Legend has it that when the angel Moroni showed Joseph Smith the golden plates upon which the Mormon Church was founded, he also warned Smith to be sure to pay attention to the oft-forgotten inscription scratched on the back side of the plates: “Beware of the reputed fifth place, lest it bite you in the rear in Lubbock.”


Sources tell Bottom 10 JortsCenter that BC and UMass are secretly looking to play a Bottom 10 Toilet Bowl title game on Christmas Eve, which will be held in the parking lot of the Mass Turnpike Natick Service Plaza, sponsored by Dunkin’, D’Angelo’s Sandwiches and Vinnie’s Vape and Spray Tan. Go socks.


Listen to me. A reality show where all the college football coaches who have been fired this season meet at the Buffalo Wild Wings and watch the game together. Or even better, they do it at Mike Gundy’s farm.


It’s always hard when you don’t know what you wish you knew at a time, but it feels better because you thought you knew a lot about what was still to come, only to find that the time to come won’t be what you thought you knew and the first thing you didn’t know at the time feels even more like a lost unknown opportunity. WATCH: We didn’t realize how big the Week 3 game between MTSU and Nevada was, and now the game we thought was going to be big — MTSU vs.

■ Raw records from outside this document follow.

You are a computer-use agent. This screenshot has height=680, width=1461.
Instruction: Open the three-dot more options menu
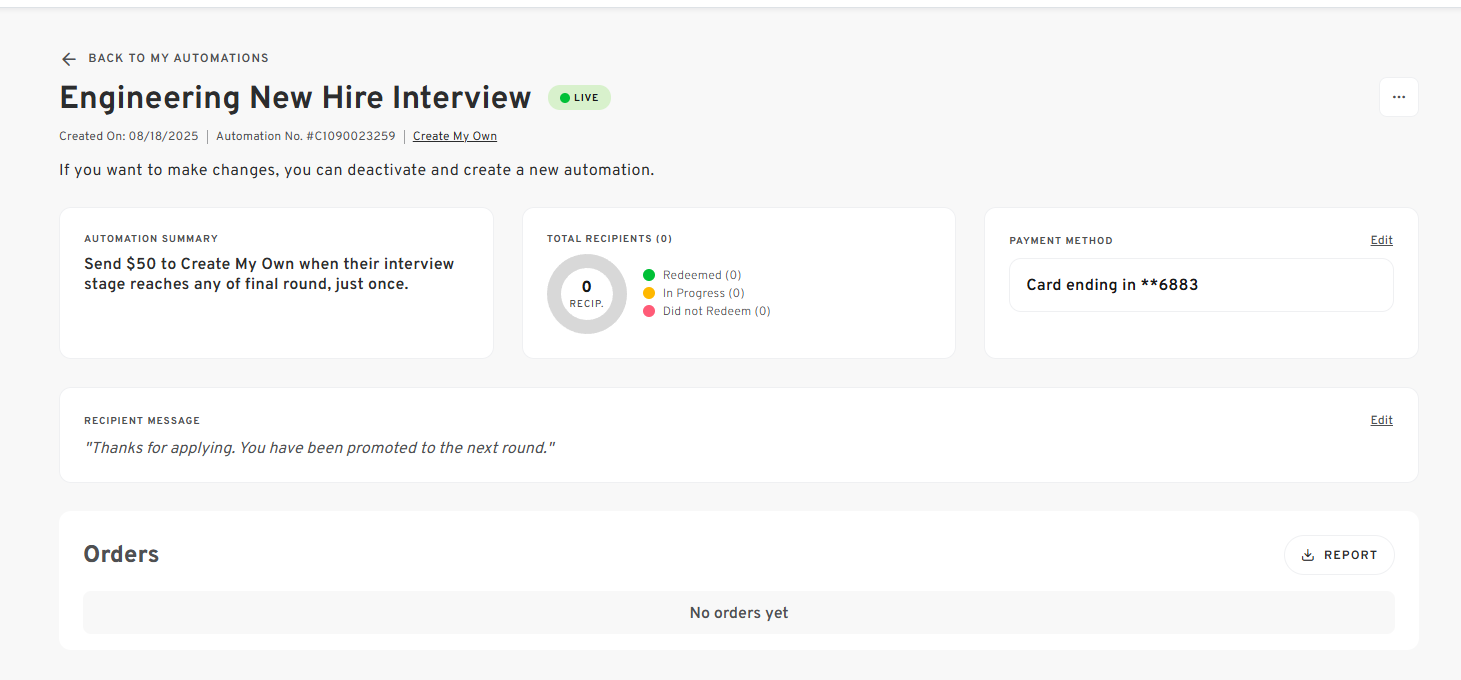click(x=1398, y=97)
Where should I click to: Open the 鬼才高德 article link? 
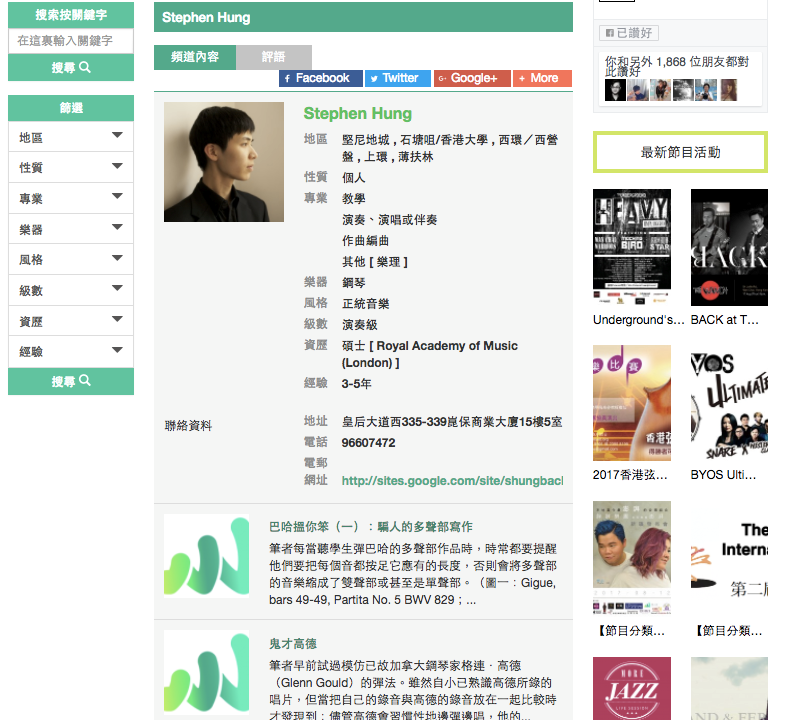tap(292, 644)
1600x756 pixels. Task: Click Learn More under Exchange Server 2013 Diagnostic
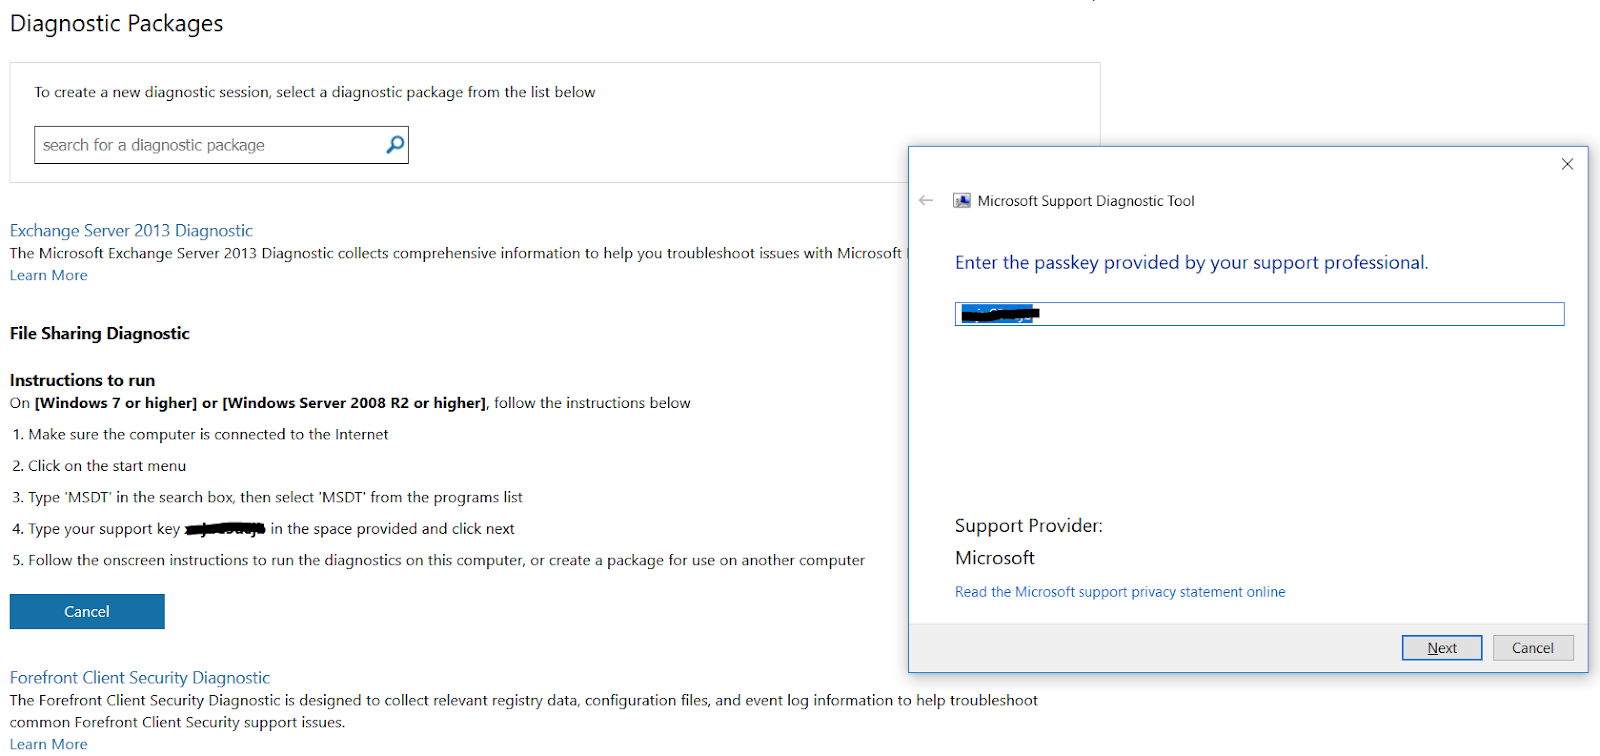click(x=47, y=274)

Sam Houston State on Nov. 22 — isn’t as big as it once was. Why?


Because of what Beavs did. Or, indeed, what they failed to do. Other OSU spent the first two months of the season in these rankings before departing thanks to two consecutive wins over Lafayette and fellow 2Pac members Washington State. It was like the scene in “The Dark Knight Rises” when Bruce Wayne broke out of the underground desert prison where he had been banished by Bane… only this time when he got to the top, Ben was waiting to step on his toes. And who is Bane in this Batman Bottom 10 metaphor?


(For the full Bane effect, read the next lines with your hand over your mouth while impersonating a screaming Cockney actor suffering from constipation, wearing a Bearcats hoodie.) “Curious how you figured this imaginary escapade would be successful, Cupped Crusader! Now we come for you, Blue Raiders!”

waiting list: Tulsa time, colora-duh state, utepid, arkansas fightin’ petrino, south alabama redundancy, north il-ugh-noise, living on billable hours.